Entre marginalisation et résignation
À l’origine, le taa était transmis au sein des communautés San. Mais les décennies de marginalisation, les discriminations héritées de l’époque coloniale et l'absence de politique linguistique en sa faveur ont fragilisé sa transmission. « Les locuteurs du taa sont souvent conscients de la disparition progressive de leur langue, confie Brennan. Certains se battent pour la préserver, mais doivent aussi faire face à des urgences quotidiennes bien plus concrètes. »
Tom Güldemann, linguiste à l’université Humboldt de Berlin, rappelle que cette disparition s’inscrit dans un contexte plus large : « Même avec un fort attachement culturel, sans moyens politiques ou éducatifs, les efforts restent limités. » Le multilinguisme régional, combiné au manque de matériel pédagogique, rend l’apprentissage du taa difficile, voire inaccessible aux plus jeunes.
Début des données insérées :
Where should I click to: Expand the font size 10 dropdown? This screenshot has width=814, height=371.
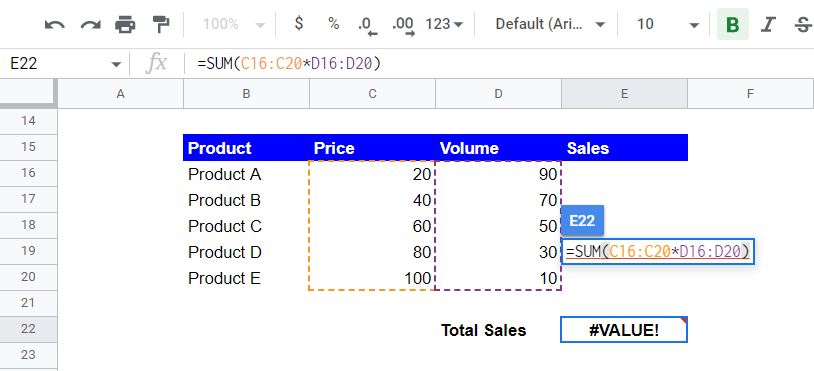click(667, 24)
L’avenir suspendu aux politiques éducatives
En Namibie, l’anglais est la langue officielle et principale langue d’enseignement. Si plusieurs langues locales peuvent être enseignées selon les niveaux, les langues khoisanes comme le taa n’ont que peu de place dans le système éducatif. Résultat : les jeunes locuteurs utilisent davantage des langues dominantes comme le herero ou l’afrikaans. « Ce mélange progressif des langues contribue aussi à l’effacement du taa », souligne Ian Brennan.
Documenter pour résister
Face à cette érosion, la documentation linguistique devient cruciale. C’est l’objectif du programme international DOBES, auquel participe Tom Güldemann. Depuis les années 2000, des milliers d’enregistrements sont réalisés pour préserver non seulement les sons, mais aussi la grammaire, les récits oraux, les gestes du quotidien et les histoires personnelles. « Ce travail ne garantit pas la survie de la langue, mais il en conserve la mémoire. C’est une base indispensable pour toute revitalisation future », affirme le linguiste.
« Fier de ma langue »
Pour Moses Saathe, l’un des locuteurs taa en Namibie, l’enjeu dépasse la linguistique. « Je suis fier de ma langue. Elle porte notre histoire, nos croyances, notre identité. Je rêve qu’elle soit un jour reconnue comme les autres langues du pays. » Car derrière les clics et les consonnes du taa se cache un patrimoine culturel millénaire. Et tant que des voix s’élèvent pour le chanter, l’espoir subsiste.